Acabou de acontecer uma cena engraçada. Eu fui passar meu telefone do Brasil para uma pessoa e…. não consegui ter a menor idéia do número. Só lembrei que começava com 8. 

Acho que esse esquecimento diz que, nesses três meses, aconteceu tanta coisa para minha cabeça arquivar que coisas menos importantes, como o número do meu celular em SP, simplesmente de deslocaram para arquivos mais remotos do cérebro.

TPM n’Angola

21/10/2008

Quem tem falado comigo nesses últimos dois ou três dias está sabendo que eu estou num sofrimento danado aqui n’Angola. Ando chorosa, saudosa, nervosa. Táva achando isso tudo meio esquisito. Afinal, a escolha de vir para cá foi totalmente minha — e eu já sabia o que iria encontrar pela frente, pois já conhecia Luanda. Saudade do marido e de casa eu sabia que ia sentir (e muita), mas a infelicidade está dramática que só, beirando a breguice. Quando cheguei em casa, depois do trabalho, morrendo de dor de cabeça, achei no meu criado-mudo a explicação de parte desse exagero: só mais três pílulas para tomar. TPM! Ufa! Ai meu Deus, eu não me acostumo com essa vida de mulherzinha.

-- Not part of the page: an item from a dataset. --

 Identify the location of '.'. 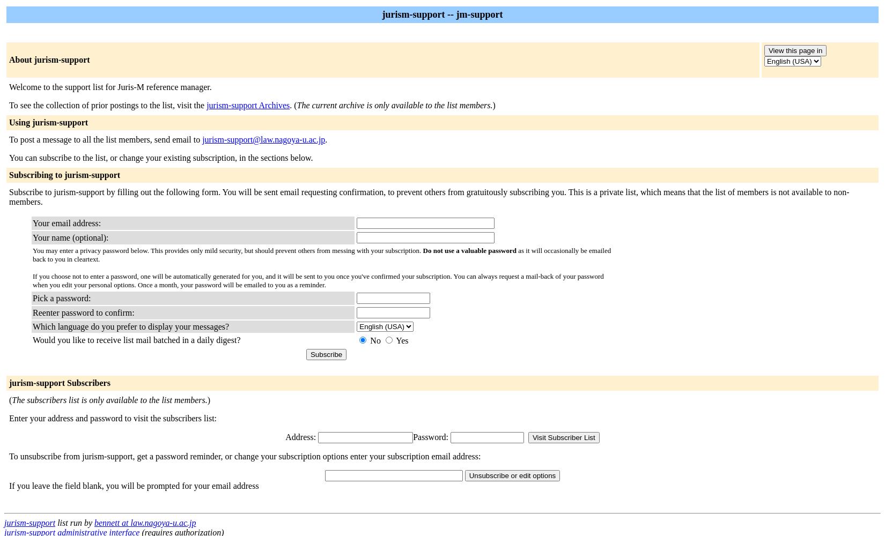
(324, 139).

O que estou fazendo na África

16/10/2008

Antes, eu achava que dava para entender o mundo inteiro só com o cérebro e com as palavras. Agora, acho que dá para entender muito do mundo com o cérebro e com as palavras, mas nem tudo. Agora, acho que há coisas que não existem em forma de palavras, pois são feitas de outra matéria. Agora, acho também que há encontros e compromissos que já estão marcados na nossa vida e, quanto mais a gente foge, mais a gente se aproxima deles.

Em 2005, peguei um avião e fui parar na África sozinha, lá em Angola. Fotografei, viajei, conheci, conversei, aprendi, sorri, sofri, fui jornalista da maneira mais sincera possível.

Em 2008, retorno para Angola, num outro momento da vida. Estou tendo que deixar para trás, ainda que temporariamente, coisas muito importantes. Mas sei que esse é meu caminho. E não é só minha cabeça que diz.